4. Strengthened Anti-Tax Haven Measures
Build on the existing Global Minimum Tax by:
- Raising the effective floor for Canadian large corporations.
- Mandating full public country-by-country tax reporting.
- Denying benefits for entities lacking real economic activity.
Implementation Roadmap – As Soon As Possible
This package can move quickly:
- Announcement: Fall 2026 Federal Budget.
- Legislation: Included in the Budget Implementation Bill.
- Effective Date: Taxation years beginning January 1, 2028 (with some elements, like minimum tax expansion, phased in for 2027).
- Provincial Alignment: Encouraged via federal-provincial tax agreements. No constitutional change required.
- Phasing: Start with minimum tax and anti-haven rules in Year 1, followed by full sliding rates in Year 2.
The Department of Finance already has modelling capacity from the Global Minimum Tax rollout. Public consultations could occur immediately after budget announcement.
Expected Benefits
- Increased Revenue: Significant new funds in high-profit years for housing, healthcare, transit, and debt reduction.
- Greater Fairness: Large corporations contribute more proportionally, closer to the burden carried by individuals.
- Economic Stability: Lower rates in weak years reduce pressure during downturns.
- Reduced Distortions: Uniform rules across sectors prevent gaming the system.
- Transparency: Public reporting builds public trust.
Addressing Key Concerns
Pension Exposure
Canadian pension funds, including the CPP Investment Board and major private plans, hold significant stakes in Canadian banks and large corporations. These balanced reforms target excessive tax optimization rather than profits themselves, aiming to preserve long-term profitability and market stability for retirees.
National Debt and Fiscal Sustainability
Revenue from these reforms would contribute to responsible debt reduction, healthcare funding, infrastructure development, and addressing housing pressures. This is about restoring long-term national fiscal balance, not simply expanding government spending.
Addressing Counterarguments
Critics will claim higher taxes hurt competitiveness, increase consumer costs, or reduce lending. These risks are real but manageable:
- The proposed rates remain competitive with many OECD peers.
- Costs can be partially passed on, but excessive profits suggest room exists.
- Targeted design (profit-based, minimum floor) is superior to blunt rate hikes.
- Evidence from other countries shows well-designed minimum taxes raise revenue with limited economic harm.
Strong, transparent rules with economic substance tests protect legitimate business while closing loopholes.
Conclusion
A healthy economy requires more than profit alone. It requires public trust, fair rules, and a shared belief that success and responsibility must exist together. Canada does not need to punish achievement, innovation, or investment. But neither can it allow ordinary citizens to carry a growing share of the national burden while some of the country’s largest institutions benefit from increasingly complex advantages unavailable to the average taxpayer.
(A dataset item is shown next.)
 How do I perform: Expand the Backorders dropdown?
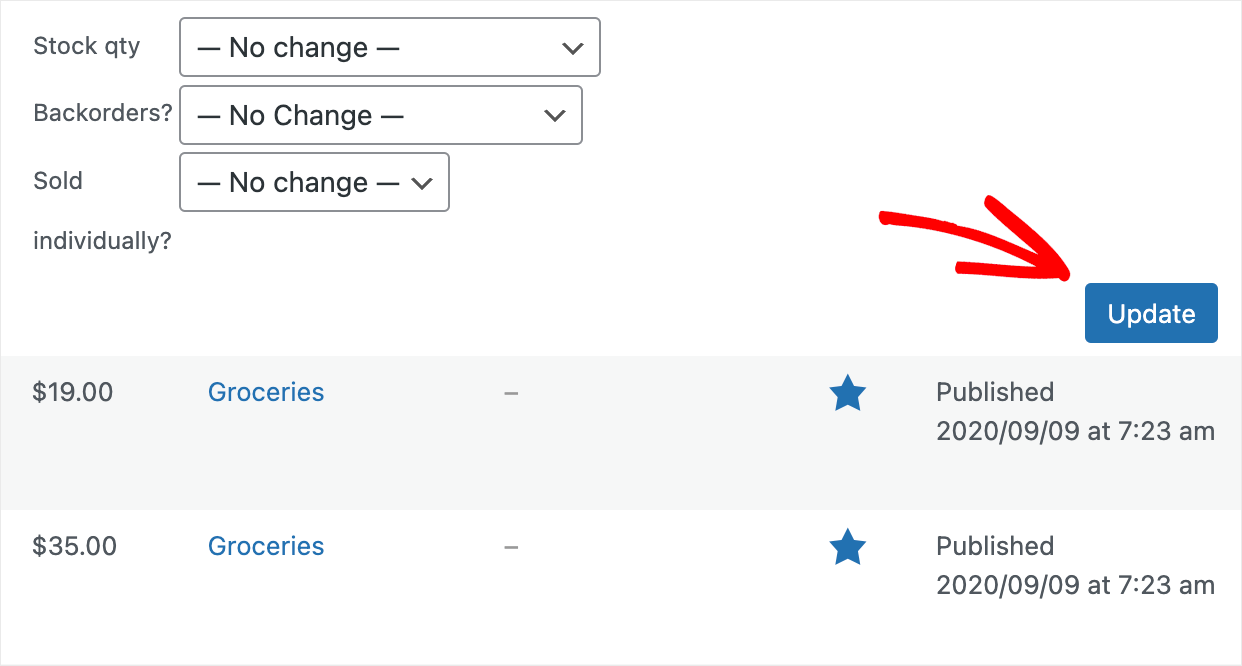click(x=380, y=115)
The long-term strength of any democracy depends not only on economic growth, but on whether its citizens believe the system remains fair, transparent, and accountable to all. A nation where responsibility is shared proportionally is far more stable than one where imbalance becomes normalized.
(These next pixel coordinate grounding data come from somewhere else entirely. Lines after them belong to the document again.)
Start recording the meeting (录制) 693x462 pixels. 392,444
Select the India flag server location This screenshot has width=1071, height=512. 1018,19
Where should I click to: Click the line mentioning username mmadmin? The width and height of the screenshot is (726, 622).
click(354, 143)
Reforming corporate taxation will not solve every challenge Canada faces, but restoring fairness is an essential place to begin.
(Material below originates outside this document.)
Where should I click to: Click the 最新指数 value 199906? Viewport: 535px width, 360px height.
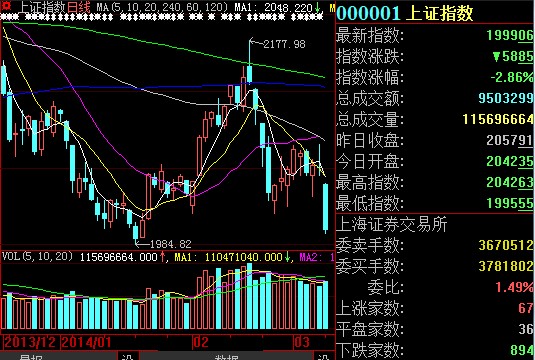[509, 35]
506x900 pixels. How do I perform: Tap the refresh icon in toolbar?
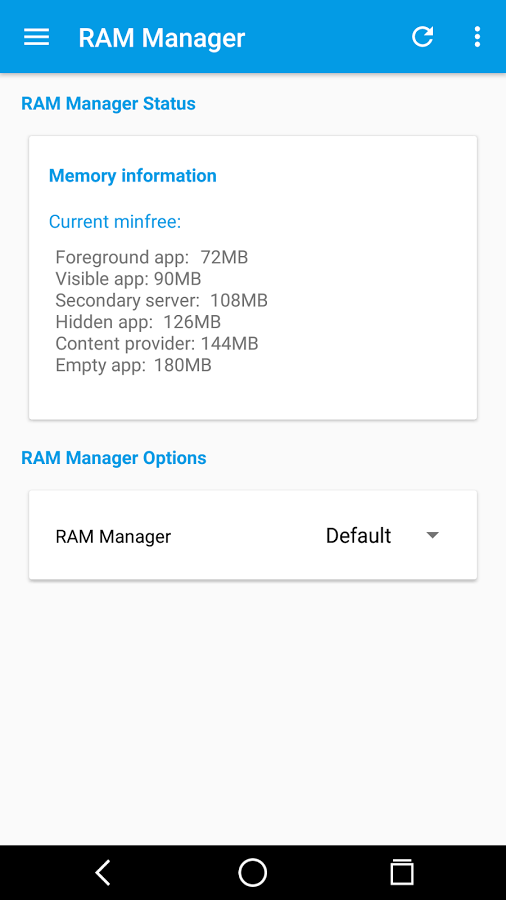click(x=422, y=37)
Canada can maintain a competitive, pro-growth economy while demanding fairness from its largest and most profitable corporations. Individuals are not “above the law,” and neither should massive banks and corporations be when they earn record profits.
The time for meaningful reform is now. We urge the federal government to include this package in the Fall 2026 budget. A fairer tax system strengthens public services, reduces inequality, and reinforces confidence in our institutions.